To Jego „Ciało wydane za życie świata”. Słowa te rodzą wewnętrzny opór pośród zgromadzonych wokół Jezusa Żydów. Ich myślenie przenika surowy racjonalizm, który nie pozwala przyjąć wyznania Zbawiciela z prostotą wiary. Pytają uszczypliwie, powątpiewając: „Jak On może nam dać swoje ciało do jedzenia?”. My też nie jesteśmy wolni od dylematów, bowiem tajemnica Eucharystii przekracza nasze zdolności percepcyjne. Nie mieści się ona w ciasnym rozumie ludzkim. Chcemy namacalnego dowodu, empirycznego potwierdzenia. Wszystko musi się zgadzać jak w równaniu matematycznym. Bywa i tak, że nawet, gdy fakty jednoznacznie wskazują na wyjątkowość fenomenu (tak jak w przypadku badań naukowych prowadzonych względem cudów eucharystycznych), niektórym to nie wystarcza. Dzisiejsza liturgia słowa piętnuje takie myślenie. We fragmencie z Księgi Przysłów Mądrość zaprasza na ucztę: „Prostaczek niech do mnie tu przyjdzie!”. Mądrość starotestamentalna zwykle utożsamiana jest z Chrystusem, przedwiecznym Synem Ojca. Zdaje się więc, iż sam Jezus niejako zaprasza na Eucharystię tych, którzy przyznają się do tego, że nie do końca ją pojmują. Są „prostaczkami”. Czytanie kończy się zaproszeniem: „chodźcie prosto drogą rozsądku”. W tym kontekście niczym echo brzmią słowa apostoła Pawła: „Nie bądźcie przeto nierozsądni, lecz usiłujcie zrozumieć, co jest wolą Pana”. Ten rozsądek wydaje się być zatem ukryty nie w autorytecie rozumu, który czasami zawodzi, ale w prostolinijnym przyjęciu Bożego objawienia.

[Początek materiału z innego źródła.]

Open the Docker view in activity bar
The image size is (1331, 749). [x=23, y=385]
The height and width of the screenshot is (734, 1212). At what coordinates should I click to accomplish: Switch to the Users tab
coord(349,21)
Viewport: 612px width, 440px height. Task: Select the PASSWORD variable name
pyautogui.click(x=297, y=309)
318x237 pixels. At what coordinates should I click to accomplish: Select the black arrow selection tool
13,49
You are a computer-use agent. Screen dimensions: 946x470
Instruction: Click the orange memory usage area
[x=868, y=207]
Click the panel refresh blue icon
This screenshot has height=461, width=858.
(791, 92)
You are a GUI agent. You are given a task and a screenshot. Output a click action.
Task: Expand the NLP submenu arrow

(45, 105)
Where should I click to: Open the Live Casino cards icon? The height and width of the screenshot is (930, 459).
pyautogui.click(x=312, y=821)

Owszem: jest ono do pewnego momentu uwierzytelniane znakami. W tym przypadku znakiem było cudowne rozmnożenie chleba przez Jezusa. Przychodzi jednak taki moment, gdy kurtyna musi pozostać zasłonięta, gdy Pan Bóg nie uchyla rąbka tajemnicy, ale zostawia w naszych sercach przestrzeń dla wiary, która dokonuje się w wolności – bez narzucania. Bóg nie chce niewolników. Chce natomiast czcicieli bogatych w dziecięcą ufność, bo pokorne dzieci wierzą bezgranicznie słowom rodziców. Jezus, Chleb żywy, chce dać ci życie! Co wolisz z tym uczynić: pojąć ciasnym rozumem czy przyjąć całym sercem?